● GIVEN PASSAGE:
----------------------------------------

Such is the strength and power of discourses around the body that the confidence with which a young woman engages with physical activity and physical education seems to be significantly influenced by the ‘appropriateness’ of her body as well as her fear of public display.

Embodiment is fundamental to young people’s identities and positioning in PE (Azzarito, Solmon, & Harrison, 2006; Hills, 2007; Oliver, 2010). As Flintoff, Fitzgerald, and Scraton (2008, p. 78) argue, ‘Different bodies do matter in PE: how they move and how they “look” is central to whether individuals feel comfortable and are judged as having “ability” and, hence, status in the subject’. Garrett (2004), focusing on young Australian women’s physical stories of their school experiences, identifies three types of bodies constructed within and through PE: the bad body, the comfortable body and the different body. Paechter (2003) takes this further, focusing on how gender is performed in PE; how it is a crucial arena for enacting hyper-masculinities and femininities and where gendered forms of bodily usage are constructed.

----------------------------------------

● WORK INSTRUCTIONS:
**A.** Answer these from the passage on bodies in physical education, one line each:
(i) Besides the "appropriateness" of her body, what else influences how confidently a young woman engages with physical activity?
(ii) Which three types of bodies does Garrett (2004) identify?
(iii) What does Paechter (2003) focus on?
**B.** List every work cited in the passage on bodies in physical education by its authors and year.

● DATA EXTRACT:
----------------------------------------

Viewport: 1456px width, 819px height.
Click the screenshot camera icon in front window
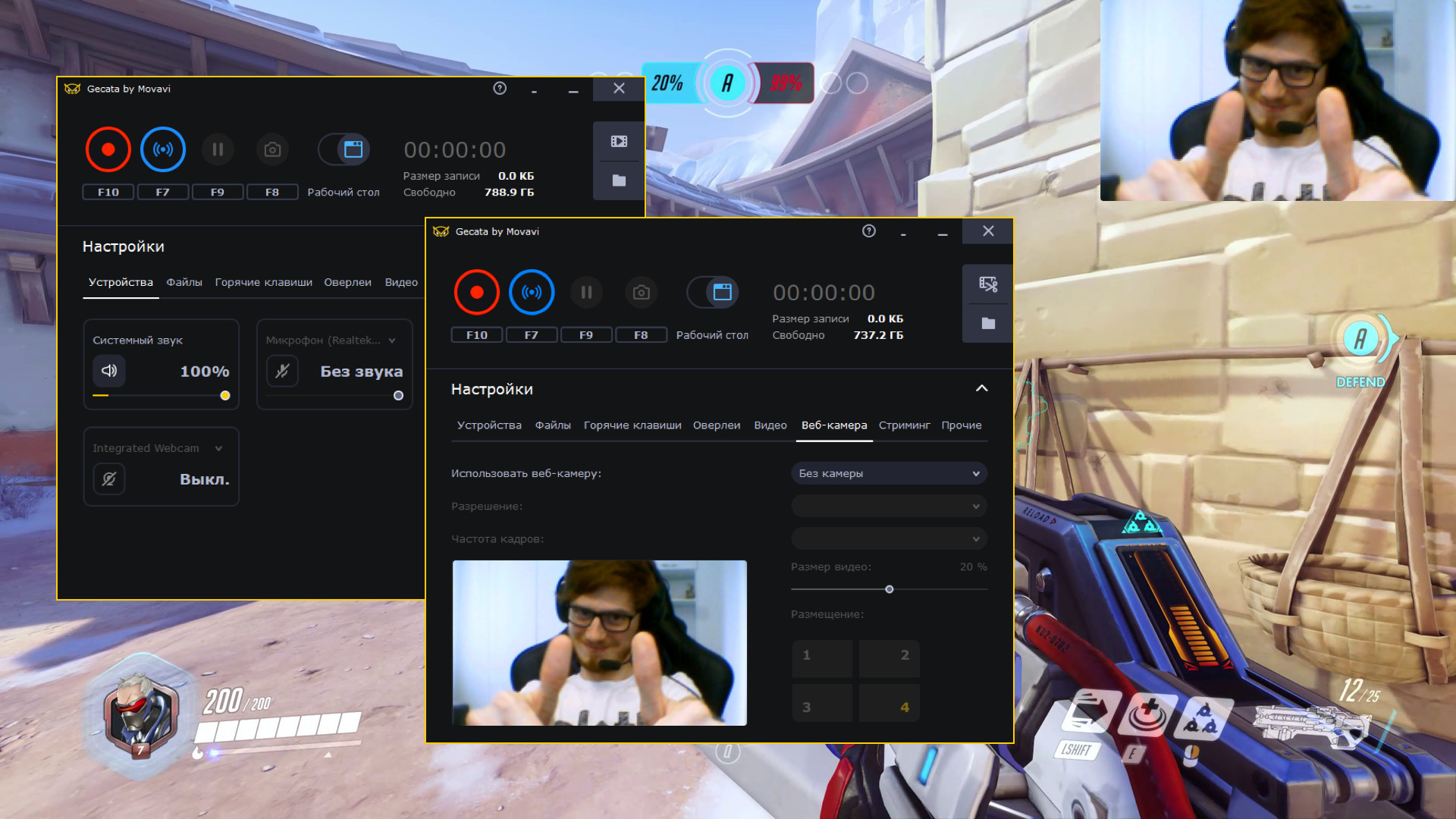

----------------------------------------

● THE REPLIES:
**A.**
(i) Her fear of public display.
(ii) The bad body, the comfortable body and the different body.
(iii) How gender is performed in PE.

**B.**
- Azzarito, Solmon, & Harrison, 2006
- Hills, 2007
- Oliver, 2010
- Flintoff, Fitzgerald, and Scraton, 2008
- Garrett, 2004
- Paechter, 2003